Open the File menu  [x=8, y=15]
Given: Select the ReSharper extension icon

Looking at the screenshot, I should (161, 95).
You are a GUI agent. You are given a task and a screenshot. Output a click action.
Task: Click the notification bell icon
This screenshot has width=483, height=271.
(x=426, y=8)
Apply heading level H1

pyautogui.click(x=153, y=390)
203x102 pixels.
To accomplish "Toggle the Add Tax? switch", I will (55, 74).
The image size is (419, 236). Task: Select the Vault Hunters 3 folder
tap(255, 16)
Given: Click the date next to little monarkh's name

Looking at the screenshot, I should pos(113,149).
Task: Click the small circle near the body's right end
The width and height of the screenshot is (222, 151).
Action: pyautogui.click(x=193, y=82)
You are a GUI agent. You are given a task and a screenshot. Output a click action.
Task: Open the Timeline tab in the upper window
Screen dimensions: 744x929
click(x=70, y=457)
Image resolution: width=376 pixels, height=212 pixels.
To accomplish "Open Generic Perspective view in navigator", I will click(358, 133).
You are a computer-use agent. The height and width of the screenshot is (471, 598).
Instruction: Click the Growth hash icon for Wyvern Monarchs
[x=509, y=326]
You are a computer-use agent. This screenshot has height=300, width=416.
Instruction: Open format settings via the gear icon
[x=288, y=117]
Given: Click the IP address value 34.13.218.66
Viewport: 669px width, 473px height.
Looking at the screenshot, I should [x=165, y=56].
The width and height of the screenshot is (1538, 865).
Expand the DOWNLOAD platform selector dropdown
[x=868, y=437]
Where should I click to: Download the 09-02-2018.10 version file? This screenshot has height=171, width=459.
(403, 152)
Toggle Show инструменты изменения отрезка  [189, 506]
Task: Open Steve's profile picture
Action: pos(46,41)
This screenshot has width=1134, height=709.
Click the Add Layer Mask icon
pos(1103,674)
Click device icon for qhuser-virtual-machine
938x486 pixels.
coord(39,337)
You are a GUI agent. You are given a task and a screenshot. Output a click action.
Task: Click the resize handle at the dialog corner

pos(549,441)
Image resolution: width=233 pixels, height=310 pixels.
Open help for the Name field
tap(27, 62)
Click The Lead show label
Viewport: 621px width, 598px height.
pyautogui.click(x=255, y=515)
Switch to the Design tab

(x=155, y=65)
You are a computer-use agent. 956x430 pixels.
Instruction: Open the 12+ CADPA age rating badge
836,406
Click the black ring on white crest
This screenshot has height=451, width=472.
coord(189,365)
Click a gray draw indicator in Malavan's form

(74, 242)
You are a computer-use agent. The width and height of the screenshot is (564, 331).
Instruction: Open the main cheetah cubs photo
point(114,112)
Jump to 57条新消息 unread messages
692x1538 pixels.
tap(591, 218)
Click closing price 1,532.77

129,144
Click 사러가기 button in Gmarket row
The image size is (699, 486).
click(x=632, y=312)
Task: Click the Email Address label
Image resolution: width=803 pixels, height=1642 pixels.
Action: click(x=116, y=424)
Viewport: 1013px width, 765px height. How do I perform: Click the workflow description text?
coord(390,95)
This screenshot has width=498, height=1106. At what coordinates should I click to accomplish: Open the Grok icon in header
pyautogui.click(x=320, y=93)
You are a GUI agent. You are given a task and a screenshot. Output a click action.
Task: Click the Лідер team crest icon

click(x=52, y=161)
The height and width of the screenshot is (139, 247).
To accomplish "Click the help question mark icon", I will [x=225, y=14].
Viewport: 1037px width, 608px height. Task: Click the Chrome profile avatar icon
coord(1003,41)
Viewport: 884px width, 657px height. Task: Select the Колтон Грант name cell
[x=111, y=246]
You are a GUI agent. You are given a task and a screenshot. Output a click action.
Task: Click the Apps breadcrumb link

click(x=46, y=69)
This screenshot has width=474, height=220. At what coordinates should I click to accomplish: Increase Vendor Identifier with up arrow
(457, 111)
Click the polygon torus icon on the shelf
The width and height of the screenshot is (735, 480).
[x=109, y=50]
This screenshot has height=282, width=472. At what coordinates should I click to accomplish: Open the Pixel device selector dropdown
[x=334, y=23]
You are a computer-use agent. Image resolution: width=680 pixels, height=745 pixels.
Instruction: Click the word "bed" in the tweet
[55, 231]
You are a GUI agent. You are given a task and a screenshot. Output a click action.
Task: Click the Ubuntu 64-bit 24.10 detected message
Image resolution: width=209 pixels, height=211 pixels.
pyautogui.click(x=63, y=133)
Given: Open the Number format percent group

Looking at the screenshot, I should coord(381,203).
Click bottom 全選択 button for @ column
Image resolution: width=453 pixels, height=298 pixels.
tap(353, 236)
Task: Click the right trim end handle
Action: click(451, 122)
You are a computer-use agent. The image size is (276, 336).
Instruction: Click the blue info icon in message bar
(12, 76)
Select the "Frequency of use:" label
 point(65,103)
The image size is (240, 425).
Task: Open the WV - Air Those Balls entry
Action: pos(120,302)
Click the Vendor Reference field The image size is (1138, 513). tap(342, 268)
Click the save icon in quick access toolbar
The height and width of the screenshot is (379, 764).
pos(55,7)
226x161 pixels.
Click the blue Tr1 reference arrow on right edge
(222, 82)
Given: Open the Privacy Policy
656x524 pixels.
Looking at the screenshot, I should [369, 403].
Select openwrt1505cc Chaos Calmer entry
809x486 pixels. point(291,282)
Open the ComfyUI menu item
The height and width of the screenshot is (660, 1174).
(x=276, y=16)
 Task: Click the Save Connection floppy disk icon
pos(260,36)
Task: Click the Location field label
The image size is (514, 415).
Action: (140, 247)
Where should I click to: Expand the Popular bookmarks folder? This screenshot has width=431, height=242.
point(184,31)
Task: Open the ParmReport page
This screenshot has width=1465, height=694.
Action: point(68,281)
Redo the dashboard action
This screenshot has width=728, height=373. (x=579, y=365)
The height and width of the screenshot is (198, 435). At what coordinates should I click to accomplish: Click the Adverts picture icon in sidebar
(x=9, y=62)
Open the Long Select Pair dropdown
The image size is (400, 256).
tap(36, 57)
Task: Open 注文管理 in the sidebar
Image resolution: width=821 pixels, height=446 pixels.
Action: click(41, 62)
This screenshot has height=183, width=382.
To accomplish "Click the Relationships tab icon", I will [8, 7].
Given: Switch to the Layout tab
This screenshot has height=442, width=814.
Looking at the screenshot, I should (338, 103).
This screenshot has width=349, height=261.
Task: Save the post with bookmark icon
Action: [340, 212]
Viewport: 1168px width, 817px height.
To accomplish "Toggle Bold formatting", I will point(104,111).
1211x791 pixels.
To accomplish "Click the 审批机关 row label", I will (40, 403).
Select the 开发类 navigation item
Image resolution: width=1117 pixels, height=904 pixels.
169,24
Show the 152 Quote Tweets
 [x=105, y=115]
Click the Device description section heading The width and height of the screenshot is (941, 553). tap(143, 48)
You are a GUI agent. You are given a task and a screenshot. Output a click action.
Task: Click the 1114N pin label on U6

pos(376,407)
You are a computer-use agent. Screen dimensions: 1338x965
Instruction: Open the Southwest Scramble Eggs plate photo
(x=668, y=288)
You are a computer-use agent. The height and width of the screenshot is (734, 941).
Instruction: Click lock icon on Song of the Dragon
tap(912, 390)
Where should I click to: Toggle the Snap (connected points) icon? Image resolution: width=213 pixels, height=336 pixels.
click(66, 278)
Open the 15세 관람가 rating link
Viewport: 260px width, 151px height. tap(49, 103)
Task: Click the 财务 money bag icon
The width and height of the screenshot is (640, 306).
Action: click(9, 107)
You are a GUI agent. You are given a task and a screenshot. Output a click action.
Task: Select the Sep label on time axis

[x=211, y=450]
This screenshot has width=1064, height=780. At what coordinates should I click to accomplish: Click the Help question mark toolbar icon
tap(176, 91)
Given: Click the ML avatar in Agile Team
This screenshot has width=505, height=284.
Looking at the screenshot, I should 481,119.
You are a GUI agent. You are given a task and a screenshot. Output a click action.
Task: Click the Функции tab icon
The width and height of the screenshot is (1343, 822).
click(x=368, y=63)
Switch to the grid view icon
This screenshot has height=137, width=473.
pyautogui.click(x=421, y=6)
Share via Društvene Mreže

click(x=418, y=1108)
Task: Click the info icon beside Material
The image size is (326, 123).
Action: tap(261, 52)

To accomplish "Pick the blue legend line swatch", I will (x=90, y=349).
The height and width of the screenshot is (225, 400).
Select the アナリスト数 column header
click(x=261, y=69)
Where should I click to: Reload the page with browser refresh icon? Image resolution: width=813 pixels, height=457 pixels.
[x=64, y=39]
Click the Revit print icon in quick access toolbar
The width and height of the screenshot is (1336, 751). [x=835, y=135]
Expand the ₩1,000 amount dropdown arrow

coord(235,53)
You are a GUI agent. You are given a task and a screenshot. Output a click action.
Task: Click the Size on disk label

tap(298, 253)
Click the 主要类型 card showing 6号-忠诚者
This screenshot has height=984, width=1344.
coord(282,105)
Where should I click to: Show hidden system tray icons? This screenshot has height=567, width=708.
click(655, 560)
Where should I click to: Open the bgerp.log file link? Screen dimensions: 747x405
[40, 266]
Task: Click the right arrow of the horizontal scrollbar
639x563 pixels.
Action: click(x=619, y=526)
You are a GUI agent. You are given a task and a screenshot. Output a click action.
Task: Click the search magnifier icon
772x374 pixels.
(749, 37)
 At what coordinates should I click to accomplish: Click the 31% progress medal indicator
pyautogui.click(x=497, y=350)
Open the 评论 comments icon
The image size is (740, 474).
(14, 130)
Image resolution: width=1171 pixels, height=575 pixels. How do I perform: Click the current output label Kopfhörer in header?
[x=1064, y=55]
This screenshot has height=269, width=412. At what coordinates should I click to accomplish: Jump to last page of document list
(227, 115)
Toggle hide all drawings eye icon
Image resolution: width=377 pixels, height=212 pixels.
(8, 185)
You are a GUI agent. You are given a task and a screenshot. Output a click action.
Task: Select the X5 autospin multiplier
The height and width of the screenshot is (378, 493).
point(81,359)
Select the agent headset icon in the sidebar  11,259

#### [Try it]
Filter the listing for the word "item" and copy each line that has it.

#### [Result for this task]
Open the ComfyUI menu item
Select the 开发类 navigation item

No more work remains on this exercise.